Your objective:
In the advice post below, how much younger than the writer is the sister the writer feels comfortable talking to?

Selected excerpt:

Saturday, July 16, 2011

I need advice please ?

Before I tell my problem here is a little about me so you'll understand. I'm 14 years old. I just finished my first year in high school. I'm 5 feet and 1 inch. I also am 119 lbs. I always try to be like someone else especially my sister. It seems like everyone likes her better than me. I'm afraid to be myself. I think it's because i'm worried about what people think. I have low self esteem I think i'm too fat. One reason is because everyone in my house is smaller than me. I am the oldest kid in my house. Some of my siblings say i am fat. I feel like a talentless freak. My parents put me in a home schooling program cause they didn't want me to go to a high school. I never wanted to be home schooled. Ever since I've been home schooled I don't see my friends as much and I also gained 20 pounds. I want to the gym but my parents are super strict they barely let me do anything. I used to be good around other people. Now when I go to parties or sleepovers I'm glad to see my friends but I feel weird. I don't really talk because my sister tells me I always say dumb stuff. When I do talk I get sweaty and shakey. Then when I come home I think damn I should've said such and such. I don't even feel comfortable talking to my mom or aunts. The only person I feel comfortable talking to my sister who is 15 months younger than me. But most of the time she doesn't seem to understand me. My sister is very pretty she's also slim and tall she's like 5 inches taller than me. I'm short and fat I want to loose 20 lbs she said if I loose that much weight I will look bad. But i dont have a flat stomach. I would do almost anything for one. I want a therapist but I'm to shy to tell anyone, and I'm afraid that I'm going to look bad. I'm not really close to my mom or dad.

Dataset entries:

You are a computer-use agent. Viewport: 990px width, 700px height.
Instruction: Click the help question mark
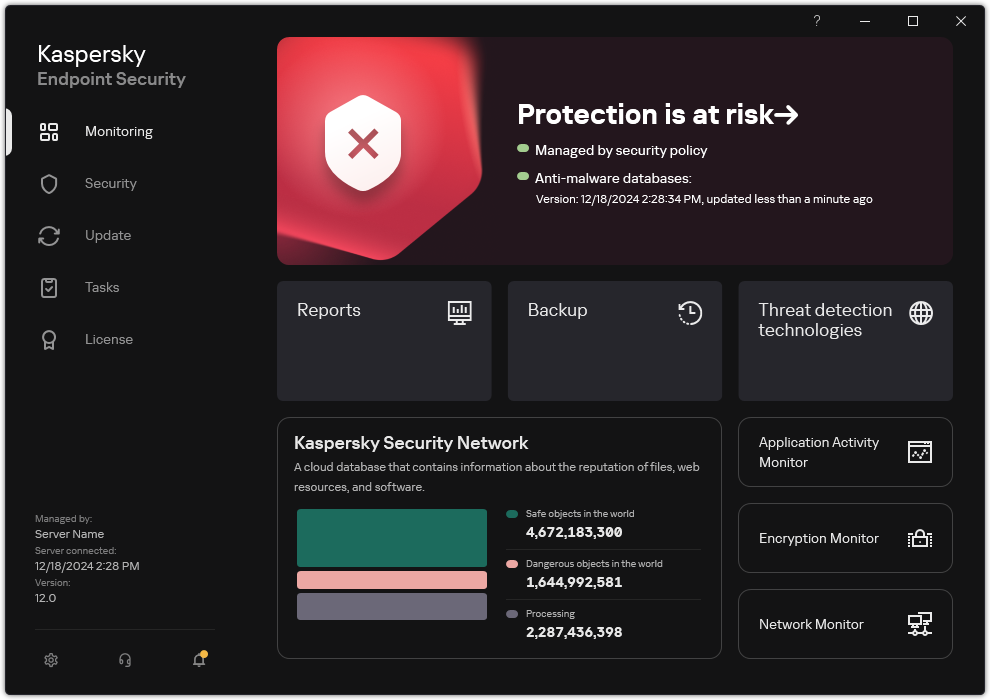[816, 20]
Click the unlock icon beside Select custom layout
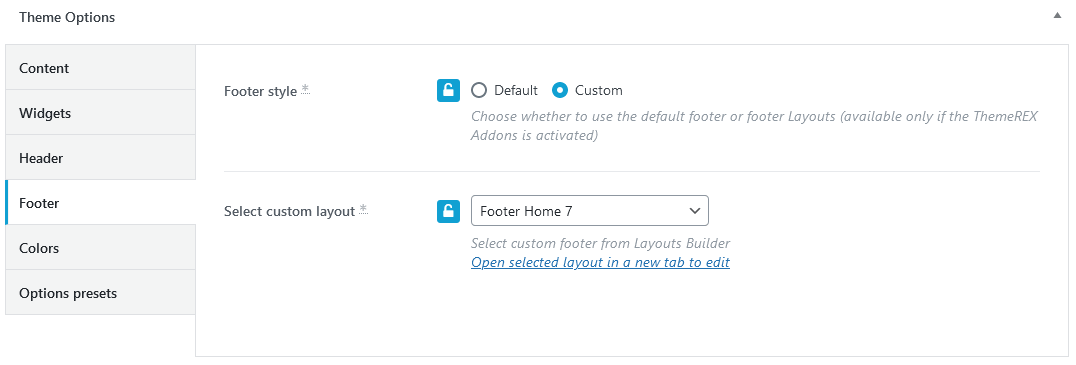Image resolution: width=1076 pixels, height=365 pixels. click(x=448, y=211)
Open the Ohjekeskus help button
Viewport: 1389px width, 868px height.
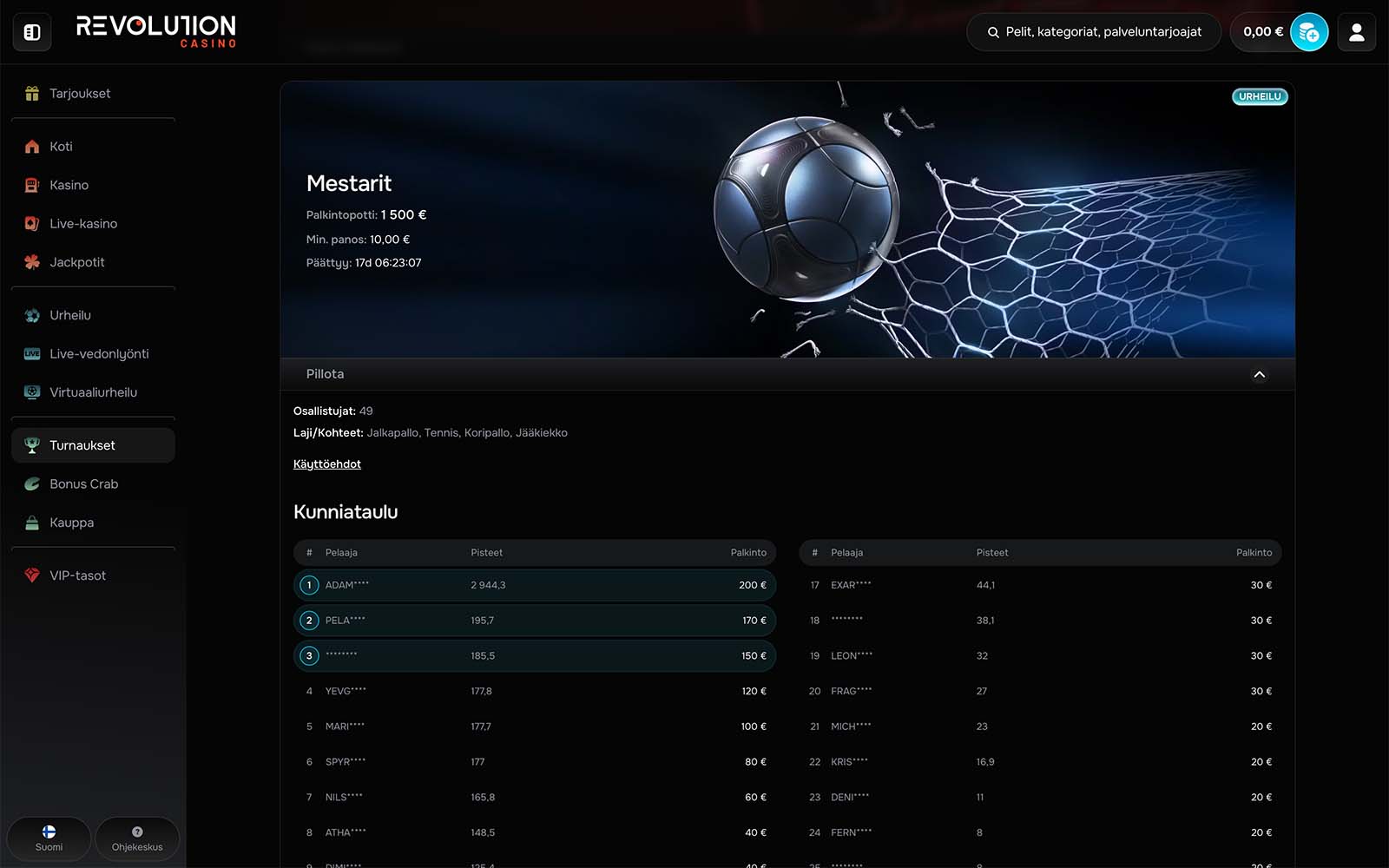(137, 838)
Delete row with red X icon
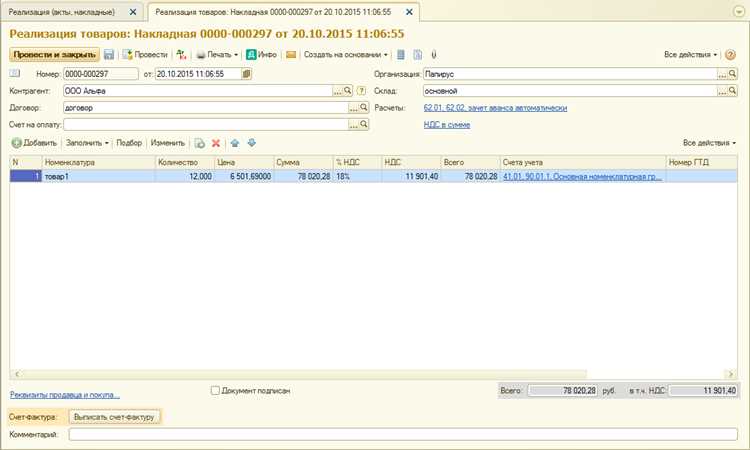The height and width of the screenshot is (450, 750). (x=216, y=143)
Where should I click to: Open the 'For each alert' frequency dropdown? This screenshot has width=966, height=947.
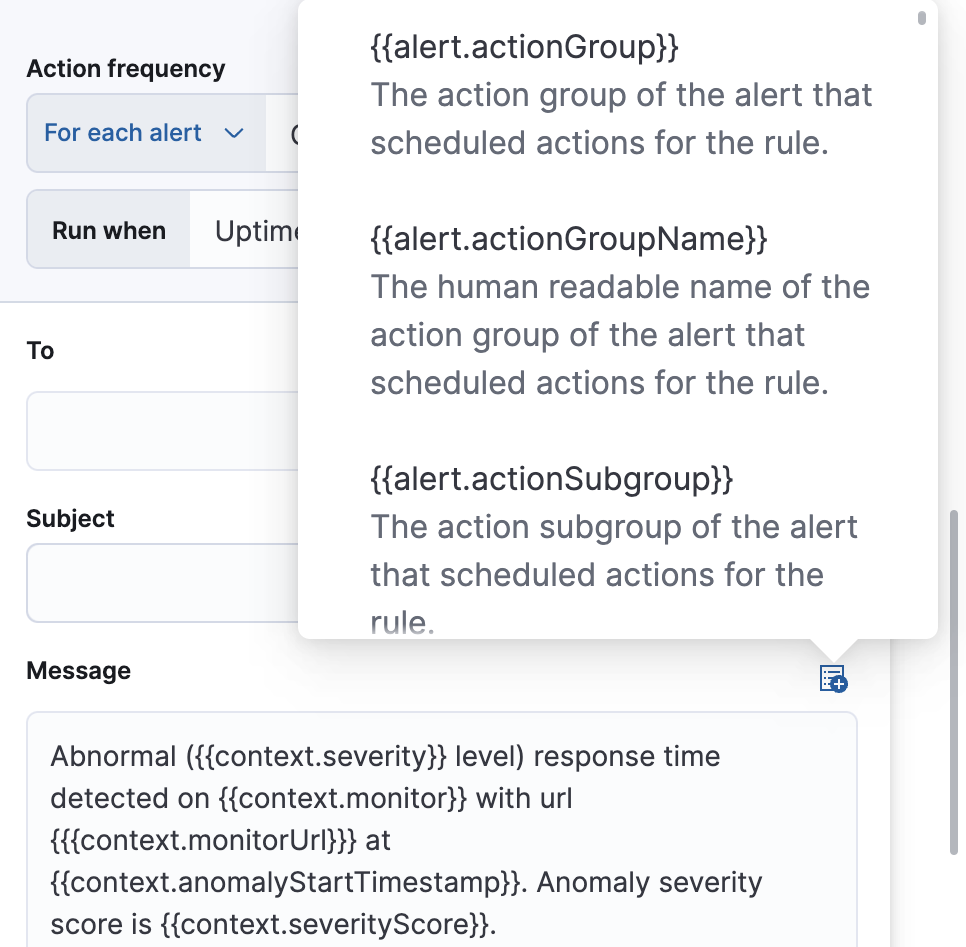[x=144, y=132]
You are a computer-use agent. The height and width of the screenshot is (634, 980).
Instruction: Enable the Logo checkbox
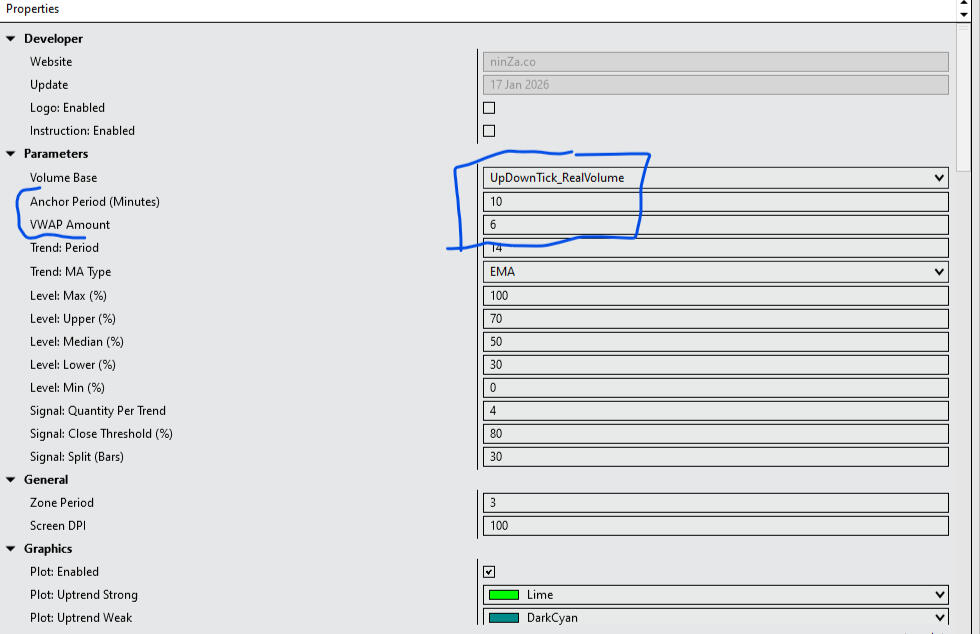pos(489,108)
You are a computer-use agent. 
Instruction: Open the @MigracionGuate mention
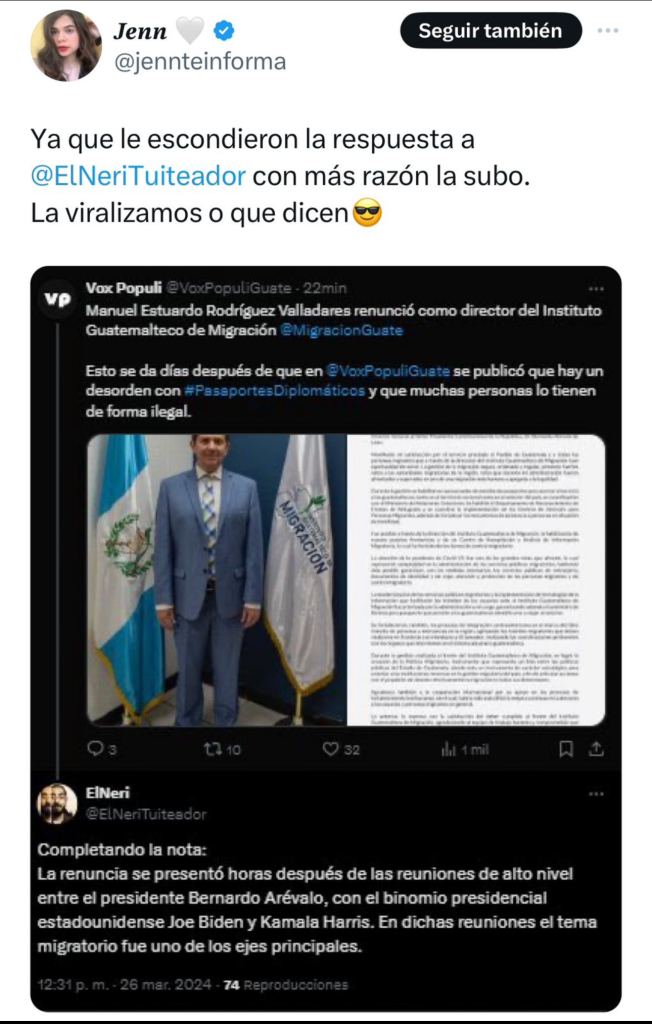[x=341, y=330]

Response to the exercise:
15 months younger.